Advantages And Disadvantages Of Fat


For decades fat has been in the center stage. It can be noticed that health experts advise us to consume small amount of fat, while culinary experts use such nutrient to give an added flavor to the food they serve. Meanwhile, the media bombard us with reports concerning the association of fat with various health outcomes. With all these information at hand, we are now aware of the aesthetic concept of fat, but what we don’t really understand are the underlying concepts about such nutrient that makes it both advantageous and disadvantageous.

Basically, fat or technically referred to as lipid is a component of the body’s cell membrane and a source of energy that comes from the food we consume. The fat from the food we eat is a nutrient needed by the body as it performs a whole range of functions including contributing in brain development and production of cholesterol for the liver. Like carbohydrates and proteins, fat is a good supply of energy that could power up myriads of your physical activities. Fat in food also adds more than flavor, it also helps an individual feel satiated because lipids take longer to leave your stomach.

Although fat boasts several benefits for your body, it also has various drawbacks that could actually affect your health. If you are consuming too much fat, you are opening yourself up to myriads of health conditions that could profoundly affect how your body functions that might cost you your life. Among the most noted conditions associated with too much fat intake includes obesity and excessive weight gain. Fat is also the cause of high blood pressure, diabetes, cardiovascular diseases as well as some forms of cancer.

Visible or not, almost all kinds of food contain fat in differing amounts. Some have very high fat content, while others just have traces of such nutrient. There are four common types of fat found in food, the first two are the saturated and trans lipids, which are actually known as the bad lipids because they increase the risk of an individual to acquire diseases, and the second ones are the monounsaturated and polyunsaturated lipids, which are the exact opposites of the initial two as these types of fat protects our body from diseases. With all these in mind, it is therefore an imperative to keep track of the fat food you consume so as to safeguard your health, and this is when keeping a fat food list can be truly helpful.

As stated earlier, over consumption of saturated and trans lipids can put a person at risk of acquiring various forms of diseases. These types of lipids are usually found on meat and dairy products, pastries and certain types of oil. Meanwhile, monounsaturated and polyunsaturated lipids are present in fish, plant products like nuts and soybeans, and other forms of oil such as olive oil and peanut oil. When consuming saturated and trans lipids, always remember that the most ideal amount must not exceed 30 grams a day for an average man, and a maximum of 20 grams per day for a woman. By having a fat food list at hand, you are guaranteed to balance your consumption of good and bad lipids. However, it would be preferable to engage on a diet that have monounsaturated and polyunsaturated lipids to avoid acquiring diseases.

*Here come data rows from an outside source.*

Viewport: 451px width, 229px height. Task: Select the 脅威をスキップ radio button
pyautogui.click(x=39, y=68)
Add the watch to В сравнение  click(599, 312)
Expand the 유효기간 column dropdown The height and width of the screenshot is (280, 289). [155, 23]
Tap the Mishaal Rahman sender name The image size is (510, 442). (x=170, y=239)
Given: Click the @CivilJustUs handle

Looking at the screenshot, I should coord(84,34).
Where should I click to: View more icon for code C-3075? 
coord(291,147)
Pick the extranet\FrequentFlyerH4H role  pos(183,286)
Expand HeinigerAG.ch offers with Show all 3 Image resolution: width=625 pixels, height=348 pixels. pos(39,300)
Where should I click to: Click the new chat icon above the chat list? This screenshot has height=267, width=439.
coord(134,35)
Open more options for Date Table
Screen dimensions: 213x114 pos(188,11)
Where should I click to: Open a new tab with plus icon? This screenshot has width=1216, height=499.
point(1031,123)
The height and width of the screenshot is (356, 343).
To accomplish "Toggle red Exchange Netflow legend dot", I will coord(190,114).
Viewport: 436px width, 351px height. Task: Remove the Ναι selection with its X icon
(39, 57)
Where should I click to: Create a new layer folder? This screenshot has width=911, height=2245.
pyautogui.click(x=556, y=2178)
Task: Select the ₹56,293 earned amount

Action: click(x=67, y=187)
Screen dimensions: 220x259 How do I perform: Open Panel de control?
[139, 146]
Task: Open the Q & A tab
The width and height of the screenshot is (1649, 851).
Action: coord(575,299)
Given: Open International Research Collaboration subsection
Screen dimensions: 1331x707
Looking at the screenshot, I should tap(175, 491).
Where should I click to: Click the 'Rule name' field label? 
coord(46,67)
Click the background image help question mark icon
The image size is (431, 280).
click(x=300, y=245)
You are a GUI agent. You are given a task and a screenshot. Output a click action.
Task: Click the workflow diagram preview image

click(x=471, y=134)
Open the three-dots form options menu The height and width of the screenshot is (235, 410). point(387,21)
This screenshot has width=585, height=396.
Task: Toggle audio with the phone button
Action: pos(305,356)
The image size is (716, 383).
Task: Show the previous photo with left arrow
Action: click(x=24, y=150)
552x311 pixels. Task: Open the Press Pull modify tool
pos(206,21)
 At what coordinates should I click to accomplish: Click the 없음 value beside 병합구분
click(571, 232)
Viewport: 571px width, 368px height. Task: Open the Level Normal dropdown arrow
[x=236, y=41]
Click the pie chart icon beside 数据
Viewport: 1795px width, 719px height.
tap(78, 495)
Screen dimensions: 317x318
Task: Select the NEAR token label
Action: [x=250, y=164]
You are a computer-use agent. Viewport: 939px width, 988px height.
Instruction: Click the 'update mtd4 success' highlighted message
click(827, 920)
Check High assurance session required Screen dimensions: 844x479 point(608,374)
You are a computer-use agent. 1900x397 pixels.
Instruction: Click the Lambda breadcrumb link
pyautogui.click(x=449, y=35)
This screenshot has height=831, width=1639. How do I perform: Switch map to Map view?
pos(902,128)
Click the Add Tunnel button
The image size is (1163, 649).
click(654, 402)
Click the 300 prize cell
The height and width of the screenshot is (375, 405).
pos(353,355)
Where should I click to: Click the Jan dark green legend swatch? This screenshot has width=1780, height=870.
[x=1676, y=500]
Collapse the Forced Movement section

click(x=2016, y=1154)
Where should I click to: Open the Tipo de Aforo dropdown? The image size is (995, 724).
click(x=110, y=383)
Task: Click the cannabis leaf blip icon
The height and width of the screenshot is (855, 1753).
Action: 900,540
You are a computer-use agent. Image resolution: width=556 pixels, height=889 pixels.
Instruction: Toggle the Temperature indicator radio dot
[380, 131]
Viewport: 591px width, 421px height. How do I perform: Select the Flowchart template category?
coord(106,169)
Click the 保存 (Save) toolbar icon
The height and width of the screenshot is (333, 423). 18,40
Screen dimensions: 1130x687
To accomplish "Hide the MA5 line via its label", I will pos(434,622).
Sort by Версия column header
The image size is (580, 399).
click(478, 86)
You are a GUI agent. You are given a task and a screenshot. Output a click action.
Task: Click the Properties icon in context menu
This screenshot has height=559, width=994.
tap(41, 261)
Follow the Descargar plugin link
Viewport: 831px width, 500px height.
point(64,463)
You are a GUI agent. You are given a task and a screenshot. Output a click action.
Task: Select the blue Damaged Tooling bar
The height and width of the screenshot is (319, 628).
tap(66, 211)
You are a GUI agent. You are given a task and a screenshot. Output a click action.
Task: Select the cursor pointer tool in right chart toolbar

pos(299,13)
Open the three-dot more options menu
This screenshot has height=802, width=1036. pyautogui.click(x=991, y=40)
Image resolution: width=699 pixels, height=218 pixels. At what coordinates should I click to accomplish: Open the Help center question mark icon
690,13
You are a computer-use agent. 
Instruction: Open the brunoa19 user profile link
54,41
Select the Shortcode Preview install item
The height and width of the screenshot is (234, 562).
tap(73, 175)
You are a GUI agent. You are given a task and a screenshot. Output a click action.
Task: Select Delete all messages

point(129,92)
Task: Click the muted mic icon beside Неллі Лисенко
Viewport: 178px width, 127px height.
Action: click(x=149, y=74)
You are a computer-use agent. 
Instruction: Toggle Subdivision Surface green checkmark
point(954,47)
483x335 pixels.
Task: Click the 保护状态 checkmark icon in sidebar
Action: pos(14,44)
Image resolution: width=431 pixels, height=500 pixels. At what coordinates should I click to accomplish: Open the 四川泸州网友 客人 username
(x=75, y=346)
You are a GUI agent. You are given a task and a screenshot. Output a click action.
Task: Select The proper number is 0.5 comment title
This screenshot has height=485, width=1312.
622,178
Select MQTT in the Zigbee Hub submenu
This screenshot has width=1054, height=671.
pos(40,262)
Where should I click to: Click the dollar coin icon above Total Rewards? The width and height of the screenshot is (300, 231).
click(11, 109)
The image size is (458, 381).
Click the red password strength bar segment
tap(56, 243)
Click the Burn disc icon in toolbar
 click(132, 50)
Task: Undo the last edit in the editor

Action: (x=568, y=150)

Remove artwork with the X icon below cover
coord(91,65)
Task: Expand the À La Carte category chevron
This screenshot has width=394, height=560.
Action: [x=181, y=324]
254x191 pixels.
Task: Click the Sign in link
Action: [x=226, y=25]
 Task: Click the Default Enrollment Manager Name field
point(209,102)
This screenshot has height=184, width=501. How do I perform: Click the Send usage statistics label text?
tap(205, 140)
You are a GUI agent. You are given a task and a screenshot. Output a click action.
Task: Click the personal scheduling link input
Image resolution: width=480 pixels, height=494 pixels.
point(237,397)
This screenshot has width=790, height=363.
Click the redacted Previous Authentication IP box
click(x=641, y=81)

Generally, lipids present the body with various benefits as well as drawbacks. In moderation, lipids allows the body to perform well during physical activities; however, if taken excessively, these nutrients can induce life-threatening diseases. By taking all these things into account, it is best to have a fat food list that will profoundly help you keep track of the lipids you consume. As much as possible, try to settle on food that is low on saturated and trans lipids to keep your body safe from diseases.

You can’t live without fat, and that’s a fact. If consumed in right amount, fat is a good nutrient that helps the body function properly. However, too much fat can be detrimental to a person’s health. Having your own fat food list is an imperative means to keep track of what types of fat you consume. It is useful for you to identify the lipids that you have to cut back and the ones you should incorporate in your diet.